[CHAPTER VII.]
FRYING.
The process of frying follows next in natural order to those of roasting and grilling. A little reflection will show that in frying the heat is not communicated to the food by radiation from a heated surface at some distance, but by direct contact with the heating medium, which is the hot fat commonly, but erroneously, described as ‘boiling fat.’
As I am writing for intelligent readers who desire to understand the philosophy of the common processes of cookery, so far as they are understandable, this fallacy concerning boiling fat should be pushed aside at once.
Generally speaking, ordinary animal fats are not boilable under the pressure of our atmosphere (one of the constituent fatty acids of butter, butyric acid, is an exception; it boils at 314° Fahr.). Before reaching their boiling-point, i.e. the temperature at which they pass completely into the state of vapour, their constituents are more or less dissociated or separated by the repulsive agency of the heat, new compounds being in many cases formed by recombinations of their elements.
When water is heated to 212° it is converted completely into a gas, which gas, on cooling below 212°, returns to the fluid state without any loss. In like manner if we raise an essential oil, such as turpentine, to 320°, or oil of peppermint to 340°, or orange-peel oil to 345°, or patchouli to 489°, and other such oils to certain other temperatures, they pass into a state of vapour, and these vapours, when cooled, recondense into their original form of liquid oil without alteration. Hence they are called ‘volatile oils,’ while the greasy oils which cannot thus be distilled (in which class animal fats are included) are called ‘fixed oils.’
A very simple practical means of distinguishing these is the following: make a spot of the oil to be tested on clean blotting-paper. Heat this by holding it above a spirit-lamp flame, or by toasting before a fire. If the oil is volatile the spot disappears; if fixed, it remains as a spot of grease until the heat is raised high enough to char the paper, of which charring (a result of the dissociation above-named) the oil partakes.
But the practical cook may say, ‘This is wrong, for the fat in my frying-pan does boil. I see it boil, and I hear it boil.’ The reply to this is, that the lard, or dripping, or butter that you put into your frying-pan is oil mixed with water, and that it is not the oil but the water that you see boiling. To prove this, take some fresh lard, as usually supplied, and heat it in any convenient vessel, raising the temperature gradually.
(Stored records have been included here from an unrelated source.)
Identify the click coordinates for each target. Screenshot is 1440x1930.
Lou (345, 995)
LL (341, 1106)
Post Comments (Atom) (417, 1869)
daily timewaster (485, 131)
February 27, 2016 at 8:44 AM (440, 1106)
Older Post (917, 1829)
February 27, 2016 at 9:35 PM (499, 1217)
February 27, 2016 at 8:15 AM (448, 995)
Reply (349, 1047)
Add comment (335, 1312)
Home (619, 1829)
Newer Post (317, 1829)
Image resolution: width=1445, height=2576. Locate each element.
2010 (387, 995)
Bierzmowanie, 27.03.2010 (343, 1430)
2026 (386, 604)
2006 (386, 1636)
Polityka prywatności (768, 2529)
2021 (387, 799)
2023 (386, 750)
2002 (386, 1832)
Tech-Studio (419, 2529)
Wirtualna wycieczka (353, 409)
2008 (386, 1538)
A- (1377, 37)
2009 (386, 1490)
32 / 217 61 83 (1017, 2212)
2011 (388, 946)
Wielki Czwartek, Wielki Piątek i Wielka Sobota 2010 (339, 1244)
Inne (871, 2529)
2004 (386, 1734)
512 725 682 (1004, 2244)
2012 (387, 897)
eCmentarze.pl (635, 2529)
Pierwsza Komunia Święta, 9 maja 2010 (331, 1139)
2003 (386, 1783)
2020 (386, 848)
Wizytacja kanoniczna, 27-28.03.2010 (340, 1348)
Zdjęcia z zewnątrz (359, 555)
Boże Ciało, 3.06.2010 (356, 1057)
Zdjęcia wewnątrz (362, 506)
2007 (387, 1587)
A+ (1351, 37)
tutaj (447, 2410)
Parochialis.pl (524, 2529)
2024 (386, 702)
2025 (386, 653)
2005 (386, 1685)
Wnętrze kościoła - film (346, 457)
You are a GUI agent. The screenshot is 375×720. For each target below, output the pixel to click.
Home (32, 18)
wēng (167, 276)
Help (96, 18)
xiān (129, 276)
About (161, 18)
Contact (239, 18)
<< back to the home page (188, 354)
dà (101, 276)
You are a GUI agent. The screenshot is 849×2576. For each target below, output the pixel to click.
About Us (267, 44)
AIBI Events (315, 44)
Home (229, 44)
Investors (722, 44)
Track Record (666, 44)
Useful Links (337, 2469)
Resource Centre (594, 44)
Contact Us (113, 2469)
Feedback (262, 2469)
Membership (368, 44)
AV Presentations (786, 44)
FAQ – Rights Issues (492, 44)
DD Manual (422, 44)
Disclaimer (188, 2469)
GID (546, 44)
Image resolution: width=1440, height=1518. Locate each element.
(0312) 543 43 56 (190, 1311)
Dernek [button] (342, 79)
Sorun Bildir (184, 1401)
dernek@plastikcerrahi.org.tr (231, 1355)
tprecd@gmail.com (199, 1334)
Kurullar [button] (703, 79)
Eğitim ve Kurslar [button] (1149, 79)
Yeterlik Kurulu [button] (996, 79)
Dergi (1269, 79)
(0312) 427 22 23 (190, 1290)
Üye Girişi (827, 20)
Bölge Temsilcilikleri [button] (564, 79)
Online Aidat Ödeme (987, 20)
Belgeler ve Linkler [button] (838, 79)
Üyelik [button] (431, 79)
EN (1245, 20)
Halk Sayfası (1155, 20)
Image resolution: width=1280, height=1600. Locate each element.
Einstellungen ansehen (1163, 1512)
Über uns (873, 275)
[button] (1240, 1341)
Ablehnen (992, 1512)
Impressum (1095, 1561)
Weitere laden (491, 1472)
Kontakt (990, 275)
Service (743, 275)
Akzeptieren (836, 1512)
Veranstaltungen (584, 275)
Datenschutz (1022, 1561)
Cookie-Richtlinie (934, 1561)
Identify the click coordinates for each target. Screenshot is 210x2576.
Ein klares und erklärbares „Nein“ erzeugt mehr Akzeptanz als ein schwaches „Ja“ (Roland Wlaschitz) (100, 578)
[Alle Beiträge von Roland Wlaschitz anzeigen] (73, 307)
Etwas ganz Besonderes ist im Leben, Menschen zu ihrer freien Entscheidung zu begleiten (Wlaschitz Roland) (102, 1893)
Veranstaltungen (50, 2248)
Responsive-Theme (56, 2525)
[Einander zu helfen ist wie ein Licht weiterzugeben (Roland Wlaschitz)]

Presently it will begin to splutter. If you try it with a thermometer you will find that this spluttering-point agrees with the boiling-point of water, and if you use a retort you may condense and collect the splutter-matter, and prove it to be water. So long as the spluttering continues the temperature of the melted fat, i.e. the oil, remains about the same, the water vapour carrying away the heat. When all the water is driven off the liquid becomes quiescent, in spite of its temperature rising from 212° to above 400°, when a pungent smoky vapour comes off and the oil grows darker; this vapour is not vapour of lard, but vapour of separated and recombined constituents of the lard, which is now suffering dissociation, the volatile products passing off while the non-volatile carbon (i.e. lard-charcoal) remains behind, colouring the liquid. If the heating be continued, a residuum of this carbon, in the form of soft coke or charcoal, will be all that remains in the heated vessel.
We may now understand what happens when something humid—say a sole—is put into a frying-pan which contains fat heated above 212°. Water, when suddenly heated above its boiling-point, is a powerful explosive, and may be very dangerous, simply because it expands to 1,728 times its original bulk when converted into steam. Steam-engine boilers and the boilers of kitchen stoves sometimes explode by becoming red-hot while dry, and then receiving a little water which suddenly expands to steam.